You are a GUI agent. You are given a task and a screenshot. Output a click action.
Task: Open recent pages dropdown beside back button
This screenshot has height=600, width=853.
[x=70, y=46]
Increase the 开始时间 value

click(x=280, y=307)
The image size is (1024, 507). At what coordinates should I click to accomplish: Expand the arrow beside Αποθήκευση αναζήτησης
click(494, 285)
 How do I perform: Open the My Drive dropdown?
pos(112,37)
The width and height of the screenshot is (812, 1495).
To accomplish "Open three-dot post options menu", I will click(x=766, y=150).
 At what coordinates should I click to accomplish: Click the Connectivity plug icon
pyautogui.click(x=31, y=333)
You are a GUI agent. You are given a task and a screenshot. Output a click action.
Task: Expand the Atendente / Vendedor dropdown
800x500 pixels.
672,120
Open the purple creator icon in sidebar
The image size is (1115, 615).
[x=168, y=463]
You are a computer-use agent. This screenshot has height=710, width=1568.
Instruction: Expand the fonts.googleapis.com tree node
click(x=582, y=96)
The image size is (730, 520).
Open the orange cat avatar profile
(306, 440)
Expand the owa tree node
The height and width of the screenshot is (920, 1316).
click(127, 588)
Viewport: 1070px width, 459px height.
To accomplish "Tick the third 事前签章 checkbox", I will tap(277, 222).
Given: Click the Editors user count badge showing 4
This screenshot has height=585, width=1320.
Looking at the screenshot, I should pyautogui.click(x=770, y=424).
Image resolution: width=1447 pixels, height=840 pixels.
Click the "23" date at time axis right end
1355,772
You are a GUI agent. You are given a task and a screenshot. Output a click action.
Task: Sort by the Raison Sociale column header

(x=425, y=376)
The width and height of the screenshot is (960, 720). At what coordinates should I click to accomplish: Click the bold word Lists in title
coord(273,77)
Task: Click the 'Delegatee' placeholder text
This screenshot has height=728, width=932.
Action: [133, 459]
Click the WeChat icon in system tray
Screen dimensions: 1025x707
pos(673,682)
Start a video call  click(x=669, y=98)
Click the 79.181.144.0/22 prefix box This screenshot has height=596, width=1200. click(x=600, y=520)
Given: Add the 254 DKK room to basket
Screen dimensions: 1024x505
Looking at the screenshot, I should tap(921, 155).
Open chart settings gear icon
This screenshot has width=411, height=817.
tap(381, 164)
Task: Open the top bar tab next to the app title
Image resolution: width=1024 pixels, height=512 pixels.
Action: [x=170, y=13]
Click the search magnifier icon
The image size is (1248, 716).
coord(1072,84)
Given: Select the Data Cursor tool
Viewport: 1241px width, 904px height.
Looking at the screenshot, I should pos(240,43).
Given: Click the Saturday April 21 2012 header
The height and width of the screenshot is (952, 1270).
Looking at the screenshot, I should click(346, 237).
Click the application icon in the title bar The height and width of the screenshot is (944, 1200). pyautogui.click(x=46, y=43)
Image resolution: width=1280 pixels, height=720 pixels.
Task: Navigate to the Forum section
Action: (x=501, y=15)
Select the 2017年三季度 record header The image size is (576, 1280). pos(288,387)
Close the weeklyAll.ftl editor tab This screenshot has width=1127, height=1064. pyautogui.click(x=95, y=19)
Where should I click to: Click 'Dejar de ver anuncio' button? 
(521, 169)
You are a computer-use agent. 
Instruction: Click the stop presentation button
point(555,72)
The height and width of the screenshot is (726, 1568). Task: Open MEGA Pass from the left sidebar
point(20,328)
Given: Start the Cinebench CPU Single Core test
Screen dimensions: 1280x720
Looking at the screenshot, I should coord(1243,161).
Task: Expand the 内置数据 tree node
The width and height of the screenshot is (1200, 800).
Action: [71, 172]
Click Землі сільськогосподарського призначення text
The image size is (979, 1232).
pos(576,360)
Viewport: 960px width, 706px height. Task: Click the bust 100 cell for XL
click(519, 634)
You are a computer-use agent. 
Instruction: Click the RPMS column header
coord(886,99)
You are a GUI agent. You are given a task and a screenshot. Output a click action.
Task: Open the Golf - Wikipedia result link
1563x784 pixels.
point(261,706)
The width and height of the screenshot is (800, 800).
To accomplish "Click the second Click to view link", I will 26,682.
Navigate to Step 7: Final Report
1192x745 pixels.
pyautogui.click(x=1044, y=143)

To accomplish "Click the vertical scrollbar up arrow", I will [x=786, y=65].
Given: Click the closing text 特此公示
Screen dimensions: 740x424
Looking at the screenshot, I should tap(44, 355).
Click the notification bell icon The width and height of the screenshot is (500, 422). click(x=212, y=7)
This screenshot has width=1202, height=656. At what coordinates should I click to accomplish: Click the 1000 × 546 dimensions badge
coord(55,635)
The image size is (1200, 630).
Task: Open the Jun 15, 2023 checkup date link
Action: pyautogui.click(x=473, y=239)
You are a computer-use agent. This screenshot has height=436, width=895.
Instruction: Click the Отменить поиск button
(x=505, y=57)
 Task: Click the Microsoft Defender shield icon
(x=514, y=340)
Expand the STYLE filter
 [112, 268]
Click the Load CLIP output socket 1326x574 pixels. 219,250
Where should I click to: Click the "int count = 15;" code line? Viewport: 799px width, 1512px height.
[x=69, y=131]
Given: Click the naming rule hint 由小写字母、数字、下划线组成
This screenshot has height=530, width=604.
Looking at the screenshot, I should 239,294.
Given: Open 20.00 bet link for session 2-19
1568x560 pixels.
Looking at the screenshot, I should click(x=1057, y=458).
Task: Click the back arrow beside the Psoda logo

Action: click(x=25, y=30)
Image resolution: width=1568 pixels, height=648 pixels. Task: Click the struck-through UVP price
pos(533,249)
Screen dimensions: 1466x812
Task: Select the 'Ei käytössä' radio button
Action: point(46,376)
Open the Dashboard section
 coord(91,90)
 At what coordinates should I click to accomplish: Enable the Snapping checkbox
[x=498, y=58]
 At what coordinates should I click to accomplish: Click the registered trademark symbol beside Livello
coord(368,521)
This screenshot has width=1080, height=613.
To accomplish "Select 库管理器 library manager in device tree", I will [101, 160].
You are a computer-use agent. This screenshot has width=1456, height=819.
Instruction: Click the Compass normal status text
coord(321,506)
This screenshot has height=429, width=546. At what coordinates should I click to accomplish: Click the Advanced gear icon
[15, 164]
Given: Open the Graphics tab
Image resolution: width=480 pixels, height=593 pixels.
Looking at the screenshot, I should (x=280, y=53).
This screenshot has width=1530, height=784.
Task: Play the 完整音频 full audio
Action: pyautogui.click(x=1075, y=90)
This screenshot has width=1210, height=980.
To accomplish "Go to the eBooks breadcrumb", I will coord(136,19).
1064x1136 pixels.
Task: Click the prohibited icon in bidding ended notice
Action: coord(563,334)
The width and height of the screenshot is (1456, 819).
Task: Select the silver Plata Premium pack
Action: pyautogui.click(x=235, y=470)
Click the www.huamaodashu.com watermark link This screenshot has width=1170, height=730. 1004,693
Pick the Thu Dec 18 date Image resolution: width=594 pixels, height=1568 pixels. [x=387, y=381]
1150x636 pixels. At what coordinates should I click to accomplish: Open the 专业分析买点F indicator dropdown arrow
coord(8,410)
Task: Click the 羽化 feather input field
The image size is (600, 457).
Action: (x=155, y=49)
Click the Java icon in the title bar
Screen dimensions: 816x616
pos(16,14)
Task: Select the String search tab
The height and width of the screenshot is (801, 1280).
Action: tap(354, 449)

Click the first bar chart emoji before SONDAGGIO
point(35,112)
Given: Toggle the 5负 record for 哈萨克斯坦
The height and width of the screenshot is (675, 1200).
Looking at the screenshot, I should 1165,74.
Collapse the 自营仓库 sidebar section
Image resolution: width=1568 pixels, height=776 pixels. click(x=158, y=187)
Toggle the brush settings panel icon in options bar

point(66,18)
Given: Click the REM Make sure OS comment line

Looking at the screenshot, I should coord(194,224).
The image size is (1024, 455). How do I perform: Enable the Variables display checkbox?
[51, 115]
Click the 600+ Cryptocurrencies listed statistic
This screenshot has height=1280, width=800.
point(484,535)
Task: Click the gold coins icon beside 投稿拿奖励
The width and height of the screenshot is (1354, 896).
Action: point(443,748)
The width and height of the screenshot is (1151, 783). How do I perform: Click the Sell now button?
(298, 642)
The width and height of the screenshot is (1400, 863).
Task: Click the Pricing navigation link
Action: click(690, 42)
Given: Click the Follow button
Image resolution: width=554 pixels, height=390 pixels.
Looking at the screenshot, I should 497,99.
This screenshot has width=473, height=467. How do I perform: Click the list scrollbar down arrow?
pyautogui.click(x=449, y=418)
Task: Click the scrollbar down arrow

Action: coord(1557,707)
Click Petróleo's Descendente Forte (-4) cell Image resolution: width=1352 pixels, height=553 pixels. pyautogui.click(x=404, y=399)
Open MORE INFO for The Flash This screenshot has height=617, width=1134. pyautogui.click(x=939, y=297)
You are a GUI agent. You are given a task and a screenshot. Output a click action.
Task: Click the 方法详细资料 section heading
= = = =
Up to and including the line with "Open the purple creator icon in sidebar", transcribe the entries above exactly, starting from their first line.

You are a GUI agent. You are given a task and a screenshot. Output a click action.
Task: Open recent pages dropdown beside back button
This screenshot has height=600, width=853.
[x=70, y=46]
Increase the 开始时间 value

click(x=280, y=307)
The image size is (1024, 507). At what coordinates should I click to accomplish: Expand the arrow beside Αποθήκευση αναζήτησης
click(494, 285)
 How do I perform: Open the My Drive dropdown?
pos(112,37)
The width and height of the screenshot is (812, 1495).
To accomplish "Open three-dot post options menu", I will click(x=766, y=150).
 At what coordinates should I click to accomplish: Click the Connectivity plug icon
pyautogui.click(x=31, y=333)
You are a GUI agent. You are given a task and a screenshot. Output a click action.
Task: Expand the Atendente / Vendedor dropdown
800x500 pixels.
672,120
Open the purple creator icon in sidebar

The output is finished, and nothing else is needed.